## RECORDED DATA
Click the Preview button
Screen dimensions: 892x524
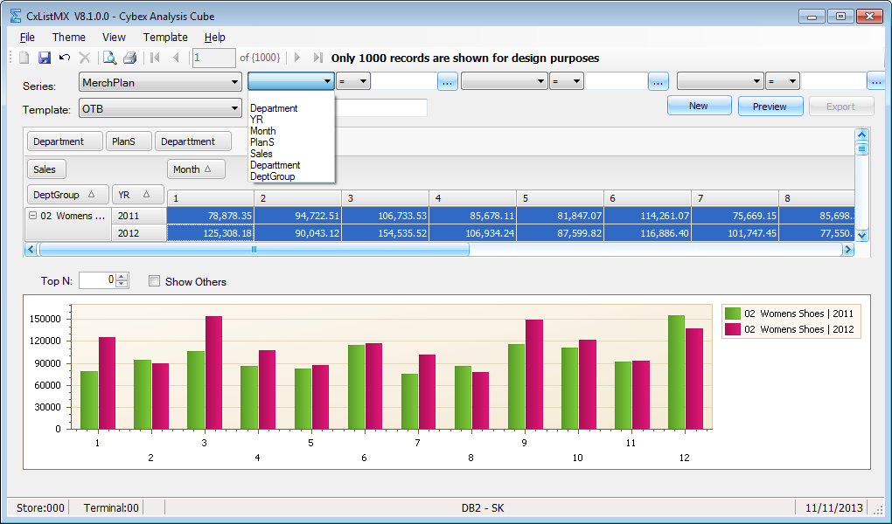coord(770,107)
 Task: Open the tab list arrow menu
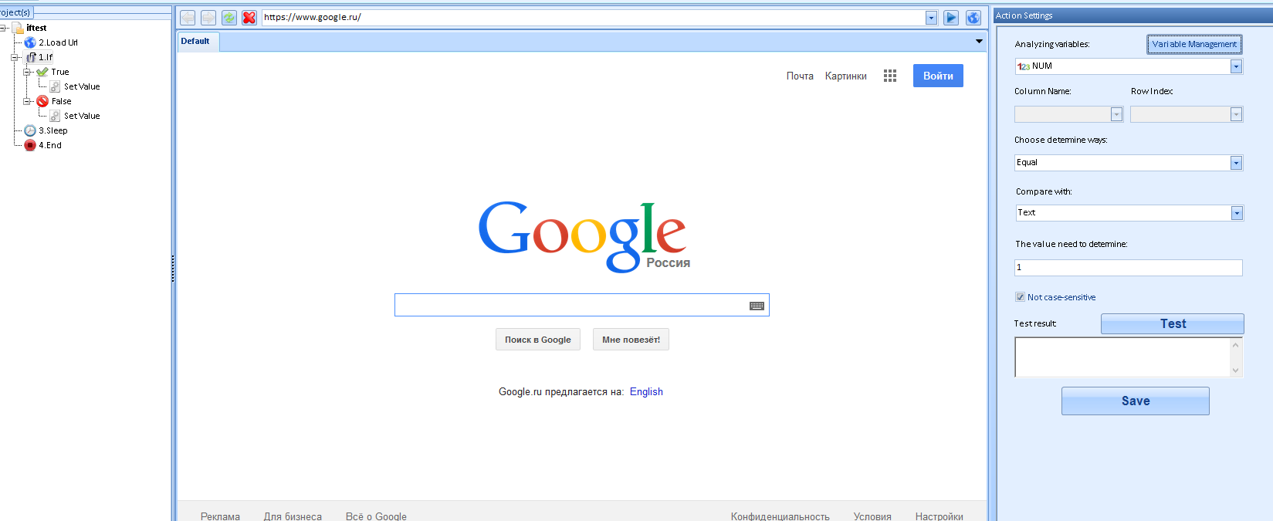point(979,42)
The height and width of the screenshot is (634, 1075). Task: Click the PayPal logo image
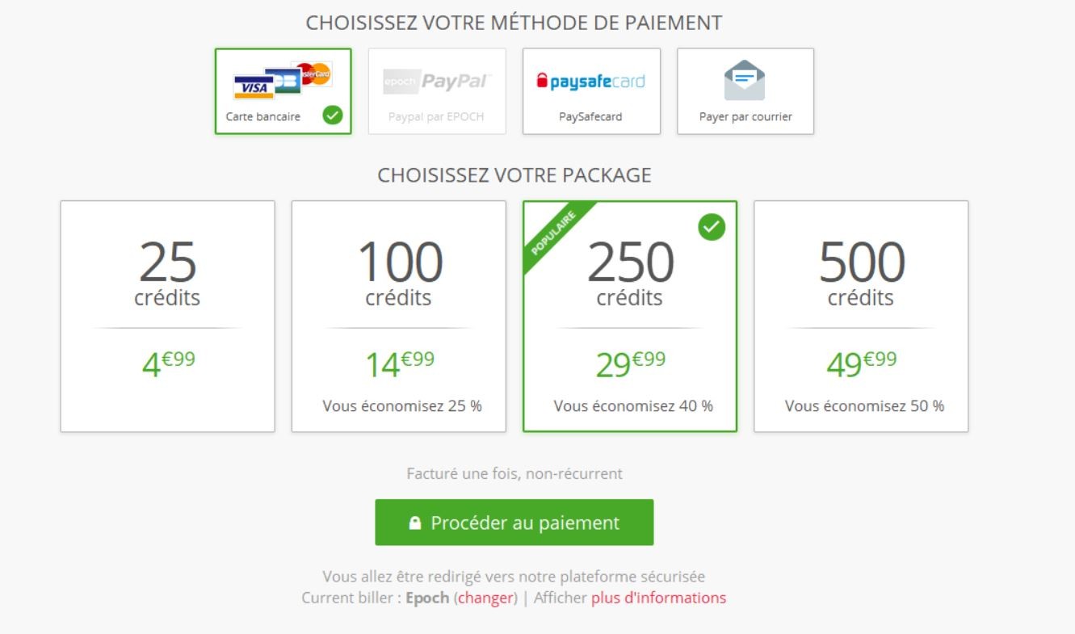[437, 82]
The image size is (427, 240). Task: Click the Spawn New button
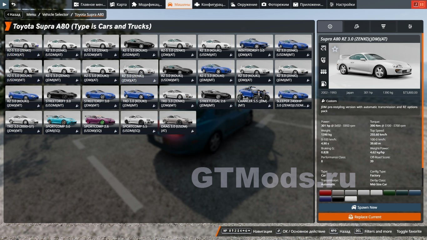pyautogui.click(x=369, y=207)
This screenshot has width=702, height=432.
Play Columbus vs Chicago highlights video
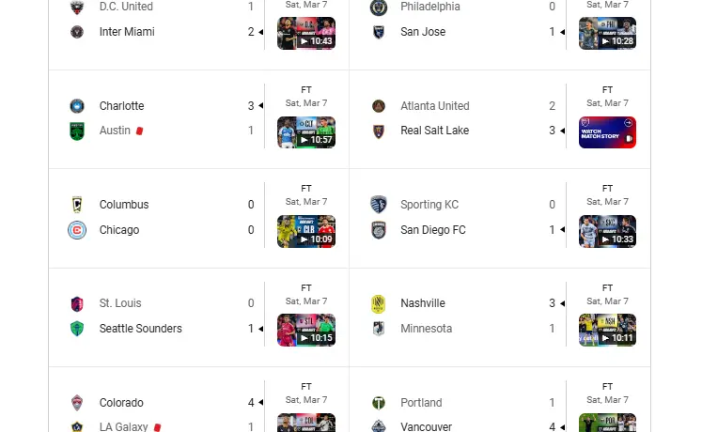pos(306,231)
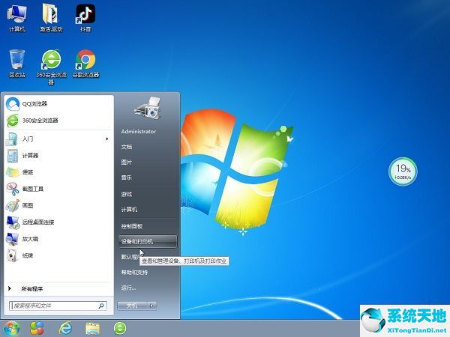
Task: Select 控制面板 in the Start menu
Action: (132, 225)
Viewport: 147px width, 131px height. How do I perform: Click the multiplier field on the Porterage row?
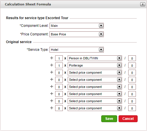pos(59,65)
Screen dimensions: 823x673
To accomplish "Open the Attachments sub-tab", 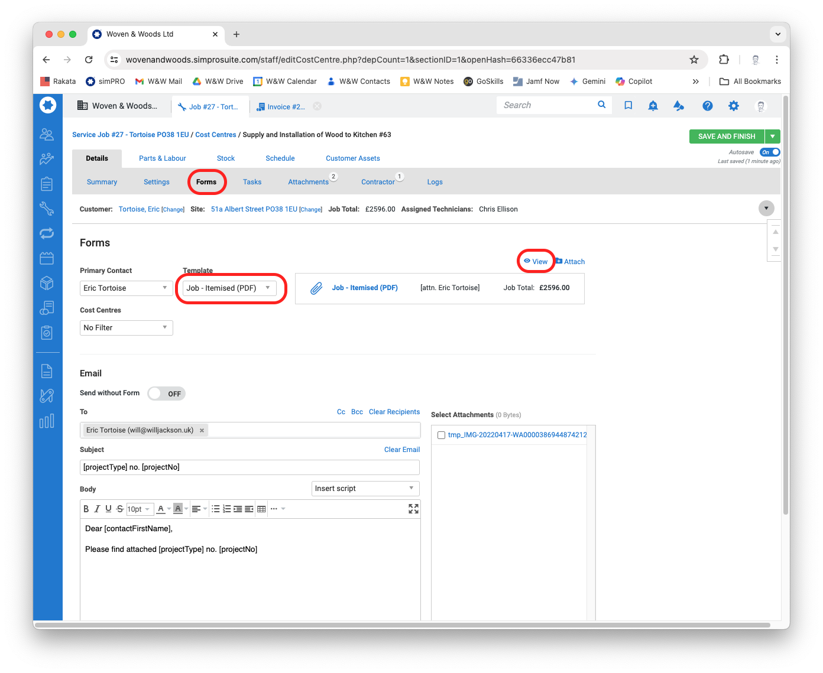I will coord(308,182).
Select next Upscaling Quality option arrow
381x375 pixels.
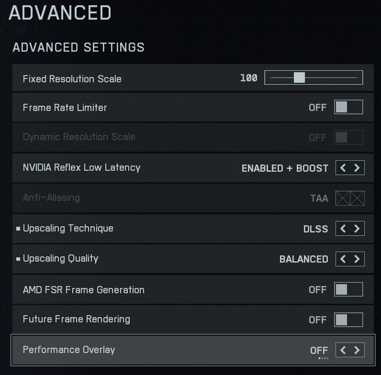pyautogui.click(x=357, y=259)
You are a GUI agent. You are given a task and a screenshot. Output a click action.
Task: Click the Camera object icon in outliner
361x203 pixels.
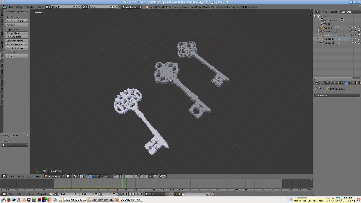click(x=322, y=28)
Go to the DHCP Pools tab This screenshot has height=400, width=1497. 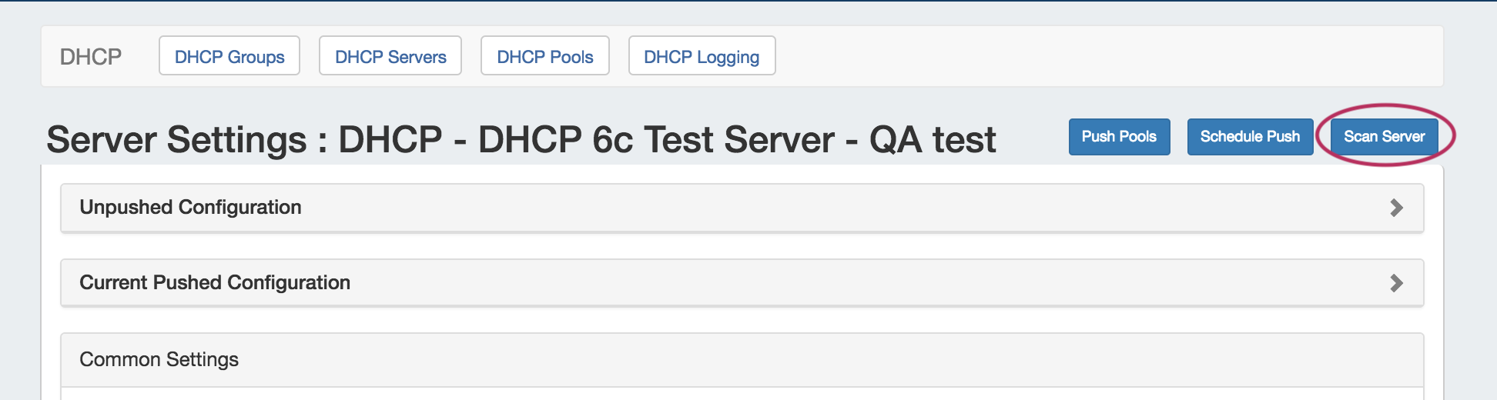pyautogui.click(x=545, y=56)
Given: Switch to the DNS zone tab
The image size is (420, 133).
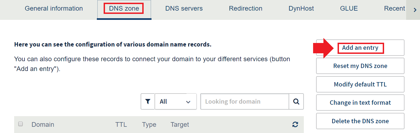Looking at the screenshot, I should [x=124, y=9].
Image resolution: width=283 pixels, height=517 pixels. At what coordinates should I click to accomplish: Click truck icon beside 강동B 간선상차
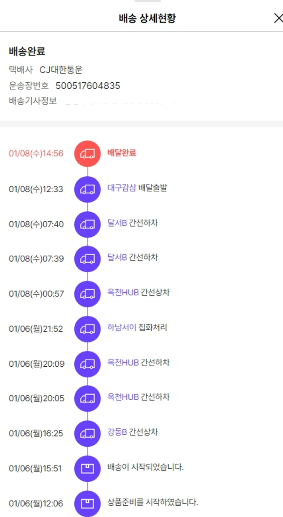[88, 433]
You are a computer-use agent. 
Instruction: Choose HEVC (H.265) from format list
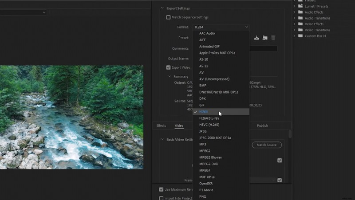[210, 125]
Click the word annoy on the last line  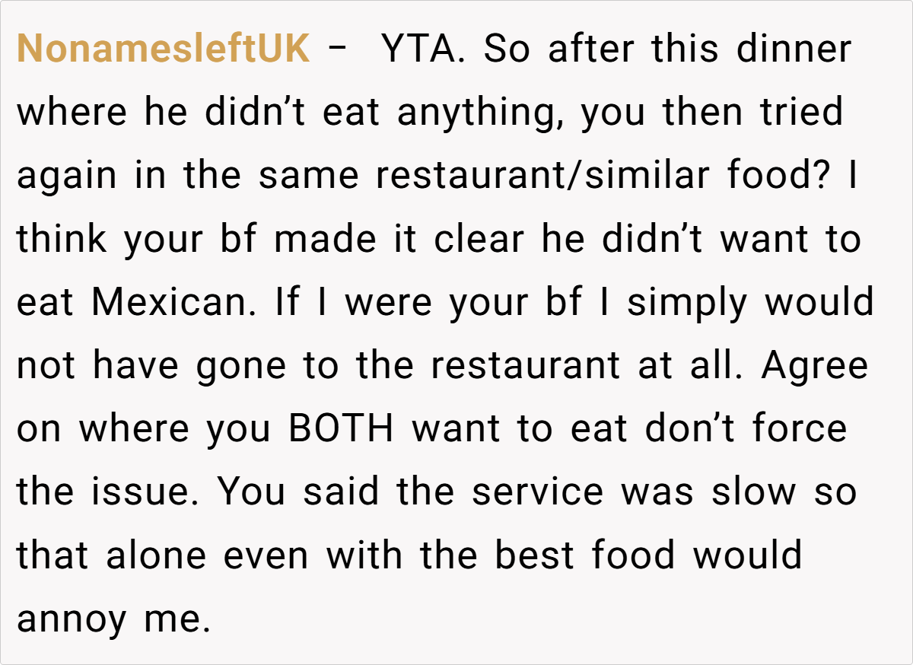[72, 619]
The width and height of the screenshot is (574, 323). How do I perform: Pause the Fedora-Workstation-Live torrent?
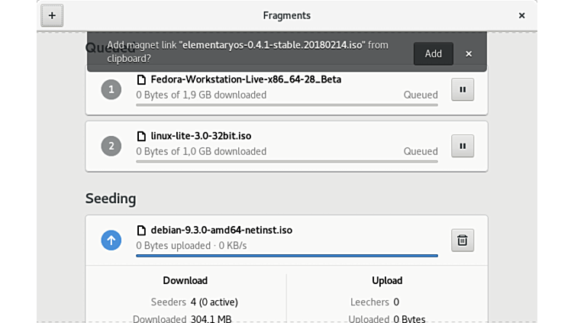coord(463,89)
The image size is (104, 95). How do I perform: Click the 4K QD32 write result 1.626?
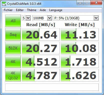80,75
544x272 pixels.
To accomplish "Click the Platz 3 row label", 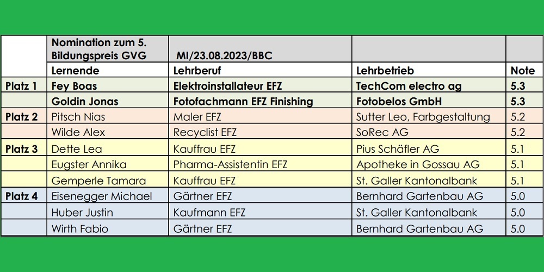I will (x=23, y=149).
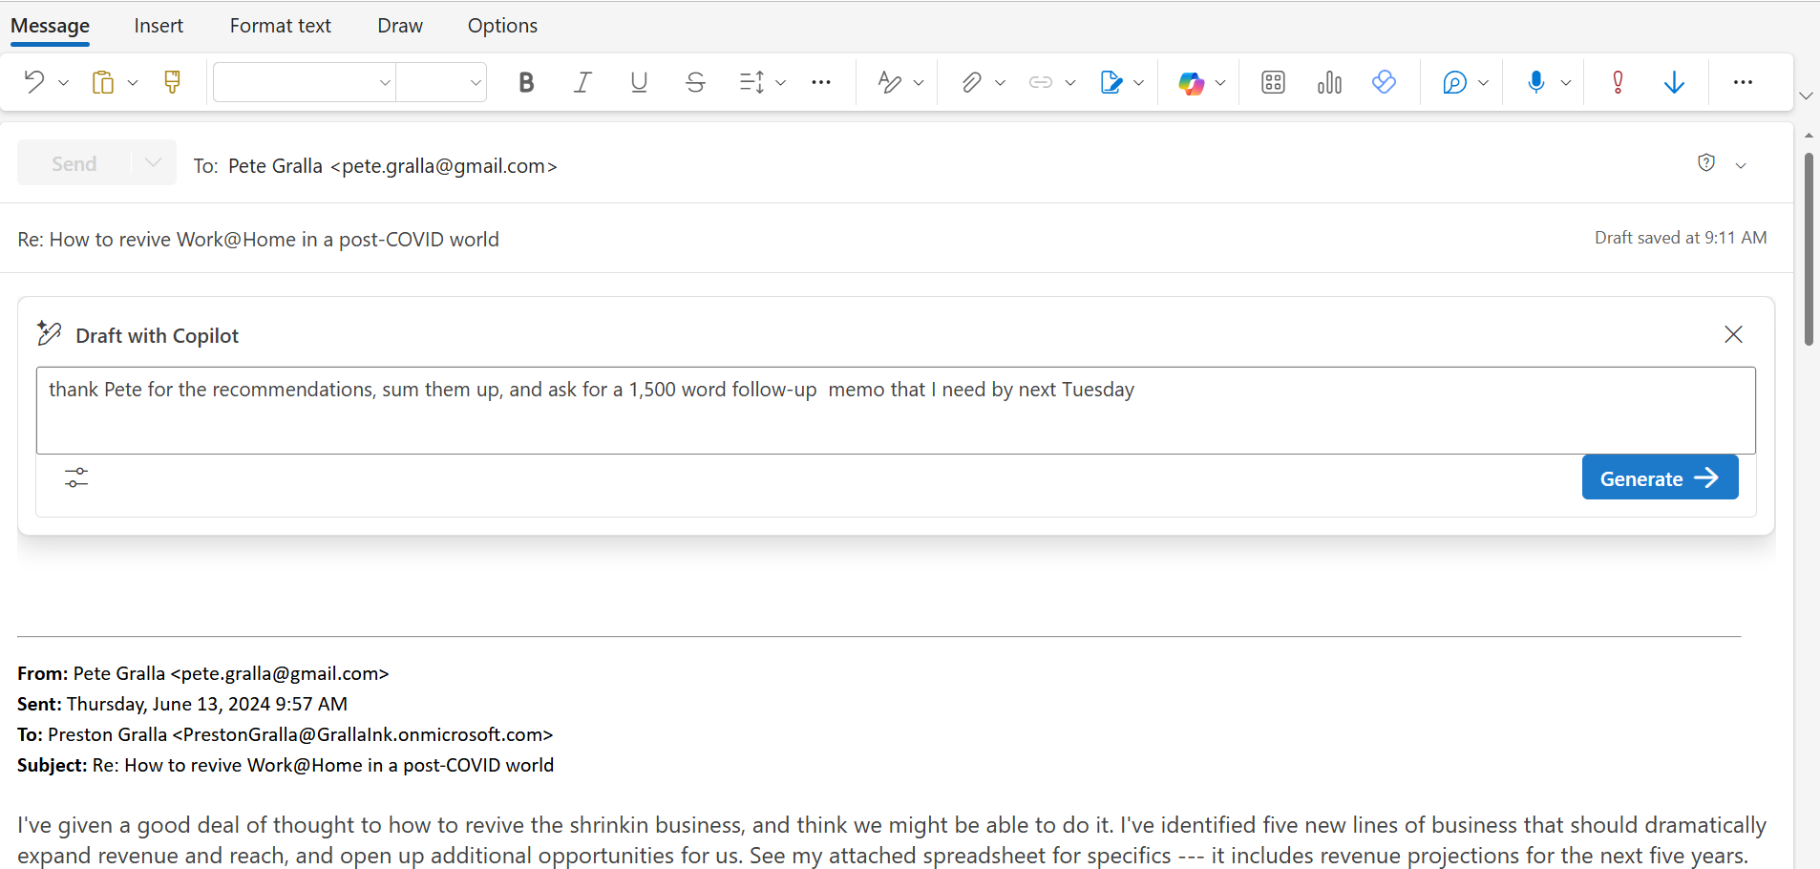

## DIRECTIONS FOR THIS TASK
Identify every line in the material above that contains the string "button", and copy each one. Case counts.

## ANSWER FOR THIS EXERCISE
Click the Preview button
The image size is (427, 240). Task: Click the Spawn New button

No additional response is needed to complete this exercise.